▸ SHORT EXERCISE A: In the rows starting at the line that contains "Where should I click to: Expand" and ending at the line that contains "tap(605, 10)", swap "Storm Inlets" for "Catch Basins". Return only those lines, with everything else left as it is.

═════ PAGE EXTRACT

Purchasing monitoring is the active and ongoing monitoring of what you purchase from suppliers, at what price and for which customer. The difference from purchasing control is frequency: purchasing monitoring is structural and proactive, not after the fact and on a sampling basis.
How do you prevent margin leaks as an MSP or telecom reseller?
By connecting purchasing costs directly to customer profiles and automatically comparing them with contract agreements, rates and usage. As soon as a deviation arises, it is flagged before the customer invoice goes out. That is the only way to prevent margin leaks structurally rather than correcting them after the fact.
Which signs point to a margin leak?
The most common signs are: price deviations that only become visible at the month-end close, no insight into the cost price per customer, sample-based invoice checks, more than two hours of manual sorting out per month and discovering after the fact that services were still being recharged after cancellation.
Why does Excel not work as a purchasing tool?
Excel records what you enter into it manually. It monitors nothing automatically, flags no deviations and has no connection to supplier data. As soon as you work with multiple suppliers and dozens of customers, Excel is a source of errors and wasted time, not of control.
How quickly is a margin deviation visible with InkoopControle?
Instantly. As soon as a purchase invoice comes in, it is compared with the known purchasing per customer. Deviations are visible the moment the invoice data is available, not weeks later at the month-end close.
Is purchasing monitoring useful for a smaller MSP too?
Yes. Automation pays off precisely at smaller organisations with limited back-office capacity. You lack the people to keep track of everything manually, but the margin leakage is just as real as at a larger organisation. You can start with the largest suppliers and expand from there.

══════════
═════ DATA TO USE

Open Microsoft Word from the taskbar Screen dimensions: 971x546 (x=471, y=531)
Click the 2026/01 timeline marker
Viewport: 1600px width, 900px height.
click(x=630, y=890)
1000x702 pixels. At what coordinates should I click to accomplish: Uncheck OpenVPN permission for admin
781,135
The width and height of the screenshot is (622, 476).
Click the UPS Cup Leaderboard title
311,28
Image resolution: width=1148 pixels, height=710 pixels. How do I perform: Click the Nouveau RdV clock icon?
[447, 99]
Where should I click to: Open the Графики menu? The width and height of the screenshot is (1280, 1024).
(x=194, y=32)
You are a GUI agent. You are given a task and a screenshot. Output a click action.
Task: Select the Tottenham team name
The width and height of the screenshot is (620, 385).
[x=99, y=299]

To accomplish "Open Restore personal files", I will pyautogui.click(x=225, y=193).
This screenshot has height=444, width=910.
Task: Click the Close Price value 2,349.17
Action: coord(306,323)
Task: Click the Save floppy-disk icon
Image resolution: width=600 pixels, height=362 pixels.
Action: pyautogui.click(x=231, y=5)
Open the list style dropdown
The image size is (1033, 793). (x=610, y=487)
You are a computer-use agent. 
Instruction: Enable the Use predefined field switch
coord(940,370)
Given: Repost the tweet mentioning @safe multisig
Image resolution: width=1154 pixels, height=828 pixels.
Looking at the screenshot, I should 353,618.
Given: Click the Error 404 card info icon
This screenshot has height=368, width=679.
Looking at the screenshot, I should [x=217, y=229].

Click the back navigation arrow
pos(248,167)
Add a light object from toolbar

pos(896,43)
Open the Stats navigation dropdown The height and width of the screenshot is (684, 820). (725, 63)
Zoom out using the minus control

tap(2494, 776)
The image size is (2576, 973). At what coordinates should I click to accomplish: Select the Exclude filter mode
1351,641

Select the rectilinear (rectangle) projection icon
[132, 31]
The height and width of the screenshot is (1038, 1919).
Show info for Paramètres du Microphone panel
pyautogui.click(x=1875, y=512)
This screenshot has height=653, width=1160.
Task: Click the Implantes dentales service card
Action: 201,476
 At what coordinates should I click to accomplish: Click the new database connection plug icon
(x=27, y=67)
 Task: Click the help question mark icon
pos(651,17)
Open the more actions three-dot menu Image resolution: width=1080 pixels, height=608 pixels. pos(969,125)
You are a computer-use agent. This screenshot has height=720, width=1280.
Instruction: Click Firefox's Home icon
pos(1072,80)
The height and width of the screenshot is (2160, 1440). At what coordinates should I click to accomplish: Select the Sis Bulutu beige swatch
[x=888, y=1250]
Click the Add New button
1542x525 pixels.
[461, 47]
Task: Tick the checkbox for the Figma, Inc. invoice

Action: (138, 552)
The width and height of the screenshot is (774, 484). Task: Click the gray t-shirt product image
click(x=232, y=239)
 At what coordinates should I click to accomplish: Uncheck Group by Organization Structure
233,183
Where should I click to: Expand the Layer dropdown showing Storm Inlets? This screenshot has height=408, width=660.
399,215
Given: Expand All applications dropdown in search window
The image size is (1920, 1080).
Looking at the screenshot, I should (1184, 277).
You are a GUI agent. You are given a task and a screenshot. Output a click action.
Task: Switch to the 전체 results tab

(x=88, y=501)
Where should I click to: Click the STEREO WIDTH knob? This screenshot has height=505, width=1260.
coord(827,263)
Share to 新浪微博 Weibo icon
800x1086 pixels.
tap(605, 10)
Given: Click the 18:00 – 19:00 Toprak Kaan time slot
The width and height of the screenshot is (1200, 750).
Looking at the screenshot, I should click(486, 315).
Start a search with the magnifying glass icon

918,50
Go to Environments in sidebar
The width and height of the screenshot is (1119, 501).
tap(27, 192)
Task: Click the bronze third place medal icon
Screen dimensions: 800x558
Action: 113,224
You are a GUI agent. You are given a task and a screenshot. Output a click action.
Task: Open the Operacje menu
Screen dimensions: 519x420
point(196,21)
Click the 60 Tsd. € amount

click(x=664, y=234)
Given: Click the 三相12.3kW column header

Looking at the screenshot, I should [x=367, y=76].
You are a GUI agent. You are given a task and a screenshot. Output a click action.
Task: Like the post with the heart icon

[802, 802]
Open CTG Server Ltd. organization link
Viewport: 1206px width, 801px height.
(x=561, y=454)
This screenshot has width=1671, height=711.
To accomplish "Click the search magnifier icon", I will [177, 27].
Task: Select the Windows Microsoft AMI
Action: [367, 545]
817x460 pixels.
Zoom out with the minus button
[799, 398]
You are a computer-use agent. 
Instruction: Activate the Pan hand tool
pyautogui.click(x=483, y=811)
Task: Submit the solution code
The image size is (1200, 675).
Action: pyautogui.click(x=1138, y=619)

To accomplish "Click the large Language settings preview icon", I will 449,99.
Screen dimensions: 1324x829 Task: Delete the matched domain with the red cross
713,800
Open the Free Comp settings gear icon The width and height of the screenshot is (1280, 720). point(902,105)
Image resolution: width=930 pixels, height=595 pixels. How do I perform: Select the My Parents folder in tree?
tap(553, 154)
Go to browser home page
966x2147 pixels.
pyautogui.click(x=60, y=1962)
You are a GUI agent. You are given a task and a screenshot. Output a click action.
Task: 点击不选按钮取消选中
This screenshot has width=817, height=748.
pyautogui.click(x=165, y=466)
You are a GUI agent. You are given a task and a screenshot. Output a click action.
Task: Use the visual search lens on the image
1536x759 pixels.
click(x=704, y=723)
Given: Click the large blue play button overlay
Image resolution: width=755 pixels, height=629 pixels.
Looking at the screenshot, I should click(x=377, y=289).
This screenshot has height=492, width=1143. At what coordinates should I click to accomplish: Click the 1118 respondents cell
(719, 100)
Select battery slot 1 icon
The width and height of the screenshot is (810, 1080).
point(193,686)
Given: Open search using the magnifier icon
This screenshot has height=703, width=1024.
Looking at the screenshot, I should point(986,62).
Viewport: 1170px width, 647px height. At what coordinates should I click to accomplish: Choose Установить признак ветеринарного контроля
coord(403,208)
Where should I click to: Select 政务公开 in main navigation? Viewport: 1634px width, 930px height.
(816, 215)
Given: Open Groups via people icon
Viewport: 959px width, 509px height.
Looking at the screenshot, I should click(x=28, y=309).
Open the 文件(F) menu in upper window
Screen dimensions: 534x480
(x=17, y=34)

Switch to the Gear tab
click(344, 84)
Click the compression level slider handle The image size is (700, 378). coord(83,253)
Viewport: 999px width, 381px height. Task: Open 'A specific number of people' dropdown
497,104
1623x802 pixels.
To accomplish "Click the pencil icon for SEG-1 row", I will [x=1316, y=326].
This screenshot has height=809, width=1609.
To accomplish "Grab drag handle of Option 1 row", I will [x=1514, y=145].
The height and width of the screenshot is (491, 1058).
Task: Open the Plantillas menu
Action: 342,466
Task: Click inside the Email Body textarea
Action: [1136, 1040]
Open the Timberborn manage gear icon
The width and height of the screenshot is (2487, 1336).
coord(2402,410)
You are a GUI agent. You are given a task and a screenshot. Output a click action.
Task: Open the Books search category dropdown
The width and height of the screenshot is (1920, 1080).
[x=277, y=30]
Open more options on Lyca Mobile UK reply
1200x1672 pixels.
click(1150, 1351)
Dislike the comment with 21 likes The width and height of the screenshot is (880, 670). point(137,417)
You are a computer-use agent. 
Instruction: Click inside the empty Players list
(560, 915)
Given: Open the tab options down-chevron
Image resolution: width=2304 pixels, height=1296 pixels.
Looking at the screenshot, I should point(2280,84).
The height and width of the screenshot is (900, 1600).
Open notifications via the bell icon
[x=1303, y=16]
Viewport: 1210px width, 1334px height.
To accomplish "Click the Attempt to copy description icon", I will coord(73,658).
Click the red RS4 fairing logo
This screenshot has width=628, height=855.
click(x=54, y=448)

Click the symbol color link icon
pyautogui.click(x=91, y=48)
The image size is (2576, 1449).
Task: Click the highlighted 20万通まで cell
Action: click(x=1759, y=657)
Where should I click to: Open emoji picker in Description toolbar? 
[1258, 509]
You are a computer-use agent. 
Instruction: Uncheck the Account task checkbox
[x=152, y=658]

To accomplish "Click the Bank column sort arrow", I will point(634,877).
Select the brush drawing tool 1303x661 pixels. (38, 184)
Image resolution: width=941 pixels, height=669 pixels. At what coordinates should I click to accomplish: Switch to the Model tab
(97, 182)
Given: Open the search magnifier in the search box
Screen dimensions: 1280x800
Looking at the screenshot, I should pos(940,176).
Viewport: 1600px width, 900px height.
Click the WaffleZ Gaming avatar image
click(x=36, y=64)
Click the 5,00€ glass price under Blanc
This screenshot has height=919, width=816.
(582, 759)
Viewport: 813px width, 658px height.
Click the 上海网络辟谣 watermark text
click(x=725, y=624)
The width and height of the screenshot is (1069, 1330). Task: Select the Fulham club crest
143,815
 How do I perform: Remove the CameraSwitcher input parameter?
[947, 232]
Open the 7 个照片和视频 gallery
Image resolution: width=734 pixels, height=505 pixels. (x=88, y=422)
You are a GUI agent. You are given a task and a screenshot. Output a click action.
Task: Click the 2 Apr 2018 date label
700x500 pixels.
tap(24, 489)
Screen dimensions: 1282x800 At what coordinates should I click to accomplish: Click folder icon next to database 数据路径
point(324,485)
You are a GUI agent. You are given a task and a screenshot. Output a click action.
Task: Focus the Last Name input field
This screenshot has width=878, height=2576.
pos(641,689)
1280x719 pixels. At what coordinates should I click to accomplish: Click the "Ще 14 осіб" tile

══════════

▸ SHORT EXERCISE B: Based on the purchasing monitoring text, is each statement correct? (i) A deviation is flagged before the customer invoice goes out. (ii) Purchasing monitoring works on a sampling basis. (iii) A smaller MSP can begin with its smallest suppliers. Answer yes or no for each, quoting the deciding words.

▸ COMPLETE RESPONSE A:
Where should I click to: Expand the Layer dropdown showing Catch Basins? This screenshot has height=408, width=660.
399,215
Given: Expand All applications dropdown in search window
The image size is (1920, 1080).
Looking at the screenshot, I should (1184, 277).
You are a GUI agent. You are given a task and a screenshot. Output a click action.
Task: Switch to the 전체 results tab

(x=88, y=501)
Where should I click to: Click the STEREO WIDTH knob? This screenshot has height=505, width=1260.
coord(827,263)
Share to 新浪微博 Weibo icon
800x1086 pixels.
tap(605, 10)

▸ COMPLETE RESPONSE B:
(i) Yes: "it is flagged before the customer invoice goes out"
(ii) No: "purchasing monitoring is structural and proactive, not after the fact and on a sampling basis"
(iii) No: "You can start with the largest suppliers and expand from there."